Home prices are down at an annualized rate of 13 percent and prices have slipped in 302 of 330 metro areas, 92 percent of them. That's the greatest rate of decline in the current sliding housing cycle.

Prices have fallen about 10 percent since their peak, says IHS Global. Other measures say the plunge is a lot deeper.

When the 330 metro areas were weighted by market value, the nation's housing as a whole was 8.4 percent undervalued; when weighted by housing units, the nation's housing was 10.2 percent undervalued.

IHS says the rates of value decline have exceeded the fastest appreciation rates of the bubble years of 2004 and 2005.

Only the Pacific Northwest, extending into Idaho and Utah, remained overvalued across a wide region.

Statewide average home price declines for 2008 exceeded 20 percent in Arizona, California, Florida and Nevada, and exceeded 10 percent in Maryland, Michigan, Georgia, and Virginia.
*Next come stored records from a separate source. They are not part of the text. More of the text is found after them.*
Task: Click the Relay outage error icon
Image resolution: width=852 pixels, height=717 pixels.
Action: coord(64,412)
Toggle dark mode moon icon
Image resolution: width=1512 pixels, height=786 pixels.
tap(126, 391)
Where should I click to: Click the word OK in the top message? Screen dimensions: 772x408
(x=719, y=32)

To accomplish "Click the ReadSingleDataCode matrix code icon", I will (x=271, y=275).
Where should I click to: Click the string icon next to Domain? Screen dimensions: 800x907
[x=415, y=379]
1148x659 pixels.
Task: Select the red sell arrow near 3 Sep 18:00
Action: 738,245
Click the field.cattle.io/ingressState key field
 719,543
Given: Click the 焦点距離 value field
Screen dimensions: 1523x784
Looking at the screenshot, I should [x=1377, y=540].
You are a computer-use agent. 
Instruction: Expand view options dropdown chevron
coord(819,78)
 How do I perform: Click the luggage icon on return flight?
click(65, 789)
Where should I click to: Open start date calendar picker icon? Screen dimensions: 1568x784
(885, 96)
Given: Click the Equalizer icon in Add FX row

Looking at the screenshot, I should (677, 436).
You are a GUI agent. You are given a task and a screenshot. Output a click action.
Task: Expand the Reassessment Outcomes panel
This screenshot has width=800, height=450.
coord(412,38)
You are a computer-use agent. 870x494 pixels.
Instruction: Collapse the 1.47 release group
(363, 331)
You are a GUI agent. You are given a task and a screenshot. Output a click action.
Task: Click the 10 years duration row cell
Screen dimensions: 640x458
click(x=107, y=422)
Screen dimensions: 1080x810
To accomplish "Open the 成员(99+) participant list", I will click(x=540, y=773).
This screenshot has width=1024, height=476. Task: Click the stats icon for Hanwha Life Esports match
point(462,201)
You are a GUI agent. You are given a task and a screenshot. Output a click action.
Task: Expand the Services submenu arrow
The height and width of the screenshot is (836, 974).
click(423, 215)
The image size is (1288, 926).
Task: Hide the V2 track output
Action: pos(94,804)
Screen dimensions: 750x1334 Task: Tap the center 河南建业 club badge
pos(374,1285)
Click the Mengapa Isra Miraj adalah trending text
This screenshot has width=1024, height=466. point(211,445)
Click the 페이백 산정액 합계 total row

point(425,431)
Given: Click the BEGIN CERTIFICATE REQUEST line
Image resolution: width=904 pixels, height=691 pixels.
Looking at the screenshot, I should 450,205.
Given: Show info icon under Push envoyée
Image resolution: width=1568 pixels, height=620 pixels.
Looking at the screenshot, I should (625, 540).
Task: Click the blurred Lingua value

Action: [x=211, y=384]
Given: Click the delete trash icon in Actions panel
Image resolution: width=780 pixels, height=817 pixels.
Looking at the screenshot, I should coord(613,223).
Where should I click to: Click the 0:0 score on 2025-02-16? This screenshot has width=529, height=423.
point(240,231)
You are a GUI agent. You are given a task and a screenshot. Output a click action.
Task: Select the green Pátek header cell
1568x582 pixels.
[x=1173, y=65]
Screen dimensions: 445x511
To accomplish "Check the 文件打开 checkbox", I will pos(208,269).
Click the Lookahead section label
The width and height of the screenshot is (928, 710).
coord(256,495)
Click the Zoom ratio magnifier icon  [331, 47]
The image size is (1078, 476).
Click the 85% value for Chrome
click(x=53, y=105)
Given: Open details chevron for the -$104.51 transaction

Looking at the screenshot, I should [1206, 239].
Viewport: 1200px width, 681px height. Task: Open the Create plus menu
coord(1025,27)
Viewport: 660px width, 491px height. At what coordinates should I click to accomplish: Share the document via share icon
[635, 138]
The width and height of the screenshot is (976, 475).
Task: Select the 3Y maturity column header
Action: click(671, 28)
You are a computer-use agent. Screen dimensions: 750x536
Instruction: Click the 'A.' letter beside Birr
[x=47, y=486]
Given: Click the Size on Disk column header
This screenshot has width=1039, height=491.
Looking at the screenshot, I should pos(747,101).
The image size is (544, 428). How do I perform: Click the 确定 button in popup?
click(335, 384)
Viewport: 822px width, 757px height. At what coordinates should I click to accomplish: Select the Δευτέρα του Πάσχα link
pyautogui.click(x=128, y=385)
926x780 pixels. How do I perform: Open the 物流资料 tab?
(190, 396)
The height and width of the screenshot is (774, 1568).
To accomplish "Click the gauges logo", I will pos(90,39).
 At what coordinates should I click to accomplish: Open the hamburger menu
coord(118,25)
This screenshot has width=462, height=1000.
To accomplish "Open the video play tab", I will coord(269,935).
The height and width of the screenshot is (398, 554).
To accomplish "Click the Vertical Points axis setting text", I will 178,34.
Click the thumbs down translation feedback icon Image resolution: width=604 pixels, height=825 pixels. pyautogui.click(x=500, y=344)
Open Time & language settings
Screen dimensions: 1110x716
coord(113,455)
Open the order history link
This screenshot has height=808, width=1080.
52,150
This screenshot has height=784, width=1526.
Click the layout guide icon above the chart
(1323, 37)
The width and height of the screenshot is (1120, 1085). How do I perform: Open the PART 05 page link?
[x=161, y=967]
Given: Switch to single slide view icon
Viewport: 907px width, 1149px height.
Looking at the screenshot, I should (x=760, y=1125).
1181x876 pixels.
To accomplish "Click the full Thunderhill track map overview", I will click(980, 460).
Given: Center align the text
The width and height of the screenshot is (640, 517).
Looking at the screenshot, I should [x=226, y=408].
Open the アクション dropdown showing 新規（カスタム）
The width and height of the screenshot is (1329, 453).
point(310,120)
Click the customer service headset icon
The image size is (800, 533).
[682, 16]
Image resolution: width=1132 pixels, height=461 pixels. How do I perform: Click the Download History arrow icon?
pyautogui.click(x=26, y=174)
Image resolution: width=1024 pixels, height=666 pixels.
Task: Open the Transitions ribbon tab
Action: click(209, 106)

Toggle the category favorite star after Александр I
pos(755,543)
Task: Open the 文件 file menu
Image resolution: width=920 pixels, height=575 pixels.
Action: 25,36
Detroit, hit hard by the problems of the domestic auto industry, joined 40 sand state metros with declines for the year greater than 20 percent.

Prices in five metros in California's Central Valley have fallen to less than half their peaks this decade; 38 other metros have seen prices fall more than 30 percent. In all, 119 metros, more than one third of the total, experienced price declines of more than 10 percent.

The declines come as a deepening recession and Wall Street woes mount. In addition to unsold inventory and tight credit, home prices also took a hit from crumbling consumer confidence and millions of job losses, the study said.

Jeannine Cataldi, senior economist and manager of IHS Global Insight's Regional Real Estate Service, said: "We expect prices to decline further through 2009 as consumers remain wary of taking on housing debt in these uncertain economic conditions."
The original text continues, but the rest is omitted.